#### Belge alıntısı

=======

Bakan, sosyal medya hesabı üzerinden yaptığı açıklamada kendisi hakkında yapılan eski tarihli bu haberin yeniden dolaşıma sokulduğunu ve yapılan haberin düzeltilmesini istediğini belirtti. CHP'li Bakan düzeltilmesinden ziyade yeni kurguların da eklendiğini söyleyerek bu haberleri 'itibar zedeleme faaliyeti' olarak değerlendirdi.
İşte Bakan'ın o açıklaması:
Levent Gültekin geçmişte, YouTube programında “Murat Bakan ‘Ben gölge İçişleri Bakanıyım, bana koruma ordusu verin’ dedi” şeklinde bir iddiayı dolaşıma soktu. Bu iddia o gün de yalandı, bugün de yalan.
Kendisini bizzat aradım ve açıkça söyledim:
Ne “gölge bakanım” diyerek bir talebim oldu, ne “koruma ordusu” gibi bir isteğim oldu.
Siyasette birçok kişide bulunan yakın koruma uygulamasına ilişkin, güvenlik kaygısıyla yapılmış bir değerlendirme ve başvuru söz konusudur; bunu “ordu”ya çevirip itibarsızlaştırmaya çalışmak açık bir çarpıtmadır.
Kaldı ki “Murat Bakan yakın koruma talebinde bulunmuş” demek sıradan bir konudur. Fakat “koruma ordusu istedi, gölge bakanım dedi” diye sunarsanız, sosyal medyada viral olur.
Yapılan tam olarak budur; gerçeği eğip bükerek, içine yalan katarak, kurguyla yalanı birleştirip itibar saldırısına dönüştürmektir.
Kendisi telefon görüşmemizde yayında ifadelerini "abarttığını" söyleyerek sonraki yayında “düzelteceğini” belirtmişti. Ama düzeltmedi.
Şimdi tekrar aynı konuyu gündeme getiriyor. Aynı lakayıt tavırla!
Yetmiyor kendisine, bu kez daha da ileri taşıyor; “makam aracı istedi” gibi tamamen uydurma bir iddiayı da ekliyor. “Makam aracı isteme” diye bir şey yok. Ardından yine aynı noktaya dönüp, benim “gölge bakanım” diyerek “koruma istediğimi” söylüyor.

=======

Murat Bakan'ın koruma iddialarına yanıt veren açıklamasını son cümleden sonra sürdürün.

#### Mevcut veriler
=======

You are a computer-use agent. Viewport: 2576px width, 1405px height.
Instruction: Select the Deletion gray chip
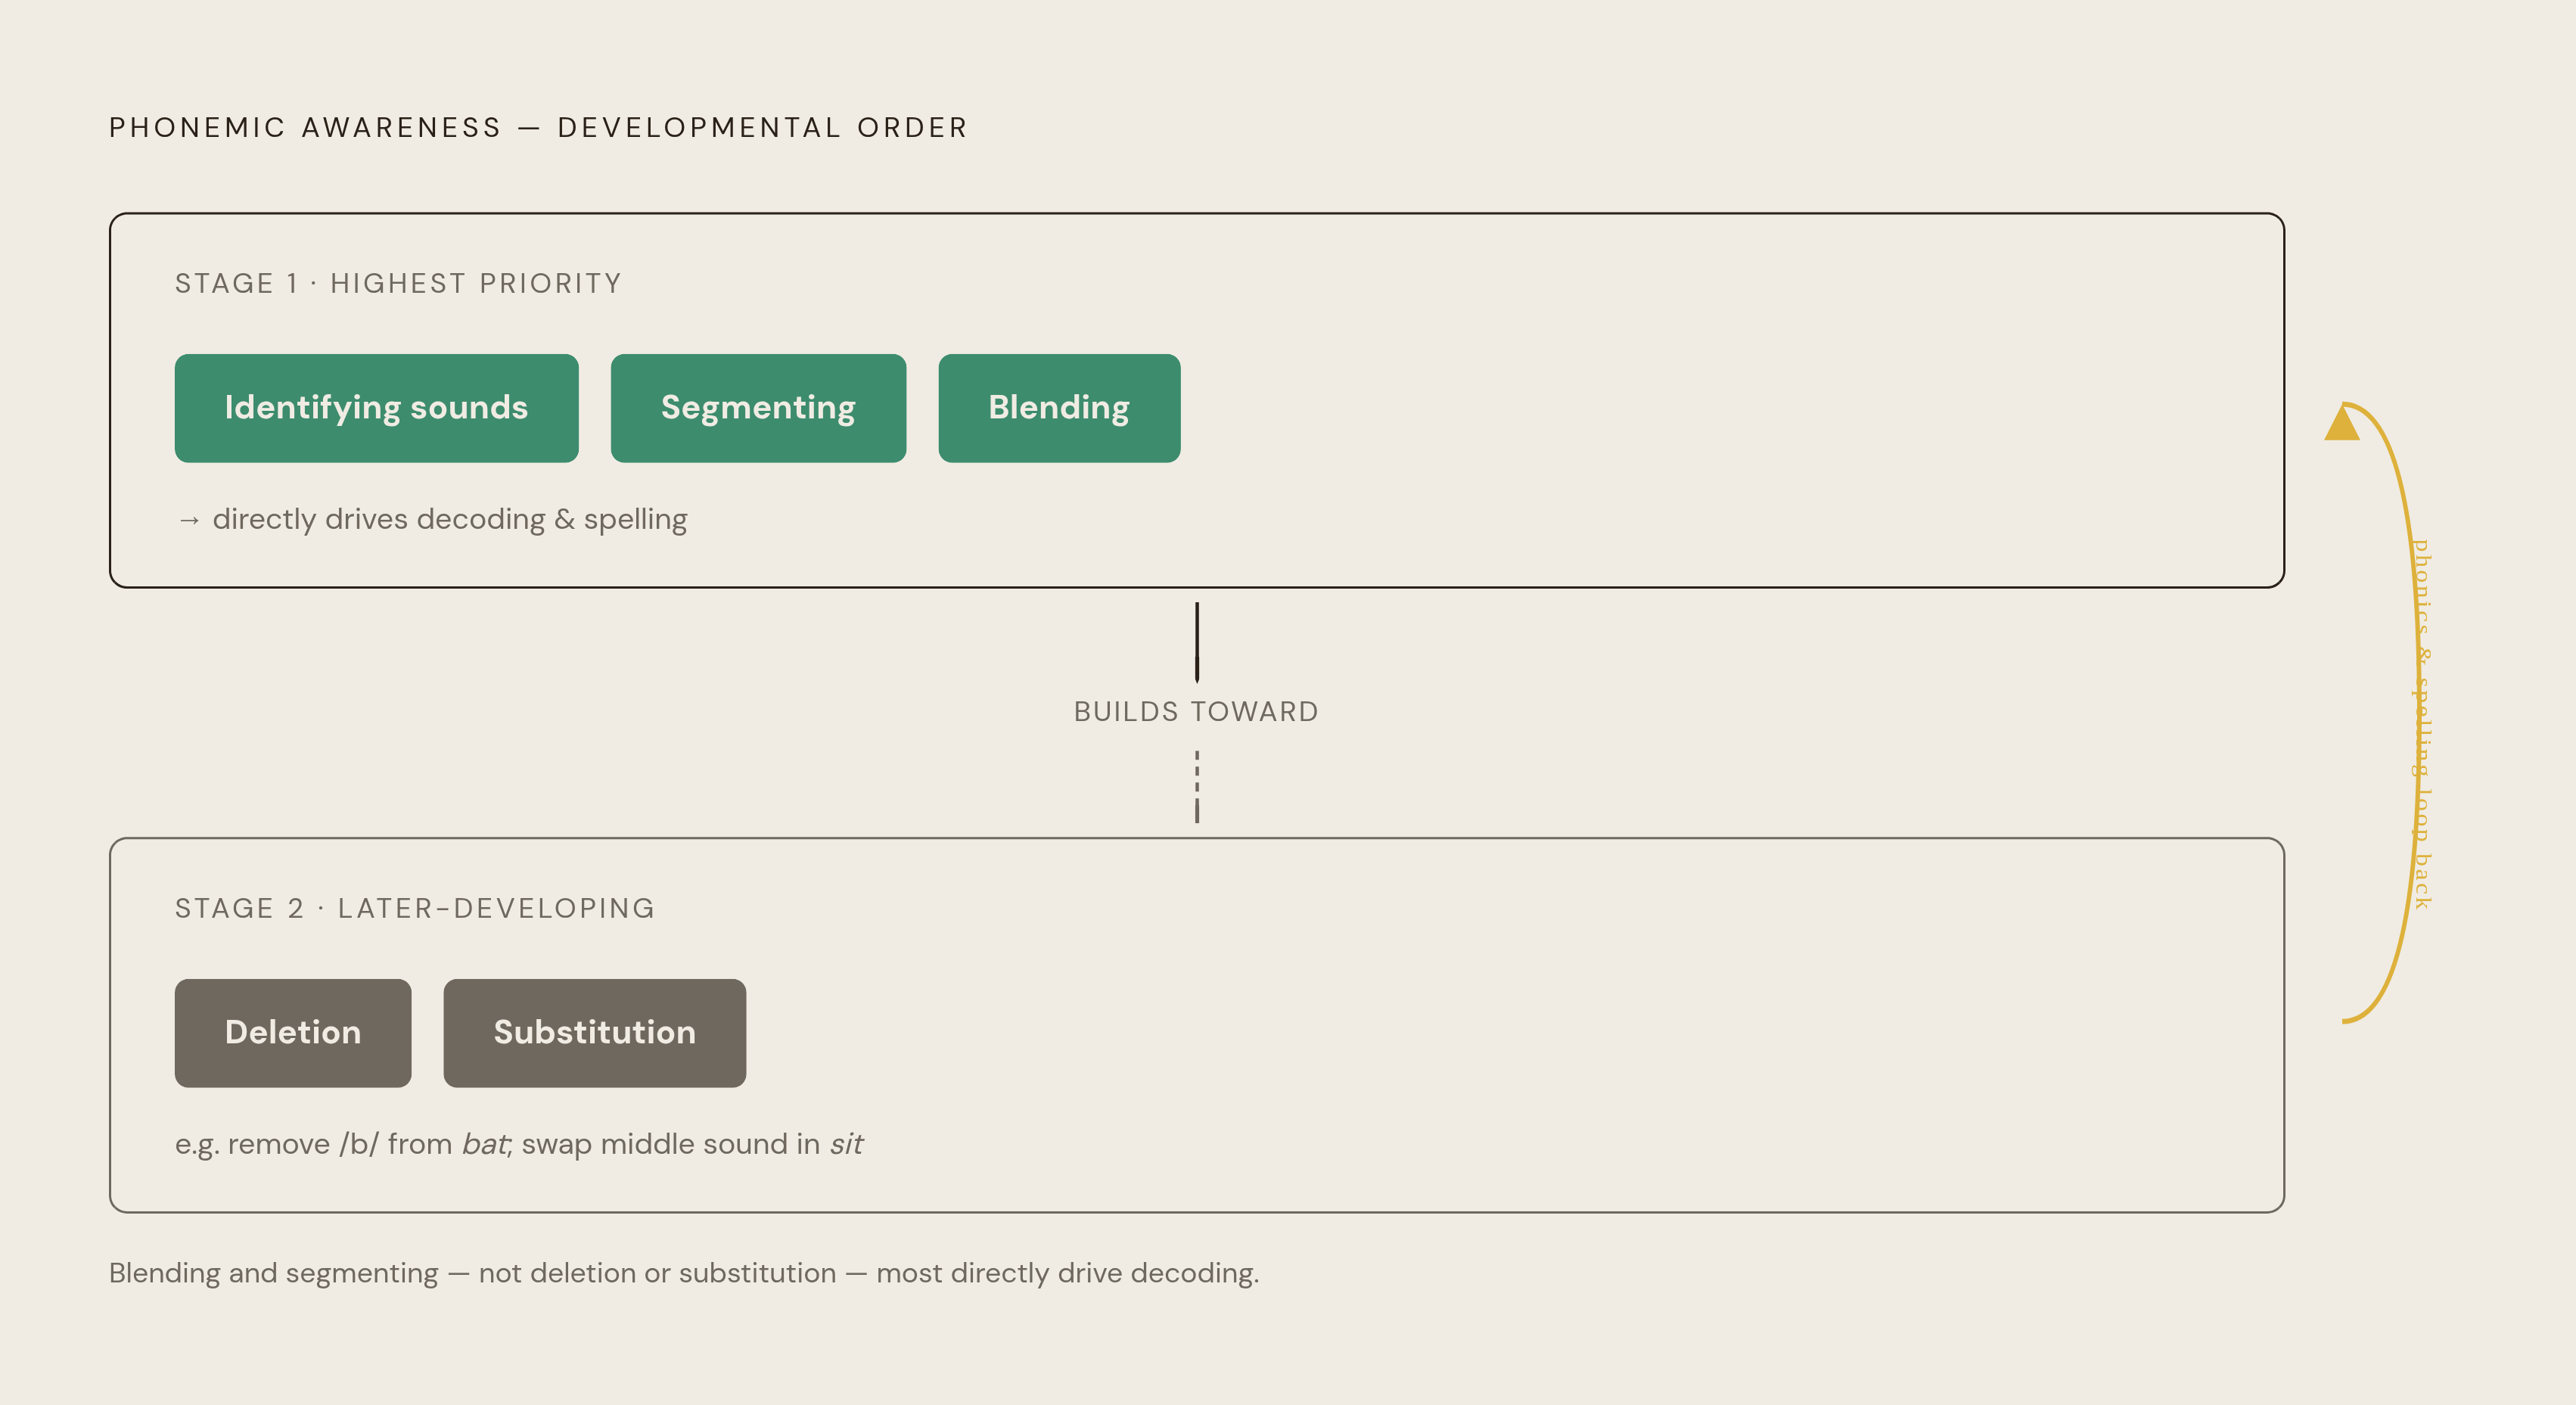click(293, 1033)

=======

#### Alıştırma çıktısı
Burada kritik olan, bu iddianın doğru olmadığı kendisine açıkça bildirilmiş, muhatabı tarafından düzeltilmişken kendisinin aynı yalanı tekrar tekrar dolaşıma sokmasıdır.
Bu artık “hata” veya "canlı yayın abartısı" diye açıklanamaz.
Bu ancak art niyetli, yani bilerek ve isteyerek yürütülen bir itibar zedeleme faaliyeti olarak değerlendirilebilir.
Bunu tazminat davası konusu yapmadım. Zira gazeteciler üzerinde bu kadar baskı varken ben de böyle bir konuda yargı yoluna başvurmayı doğru bulmuyorum. Ancak ikili konuşmada açıklamamı dinleyip üstelik hak verip yayında düzelteceğini söyleyip sonra açıklamamıza yer vermezse, üstelik yalanı güncelleyip yeniden dolaşıma sokarsa biz açıklama hakkımızı nerede, nasıl kullanacağız?
Gazetecilik etiğini çiğnediğini de söylemek gerekiyor. Bir yanlış bilgi yayıldığında yapılması gereken, muhatabın düzeltmesini vermek ve hatayı açıkça düzeltmektir.
Düzeltmeyi yapmamak bir yana, aynı yalanı güncelleyip “makam aracı” gibi yeni bir kurgu ekleyerek yeniden servis etmek; gerçeği araştırma, doğrulama, cevap hakkına saygı ve hatayı düzeltme gibi en temel etik ilkelerle bağdaşmıyor. Bu gazetecilik değil; algı üretmek ve itibar suikastına malzeme taşımaktır.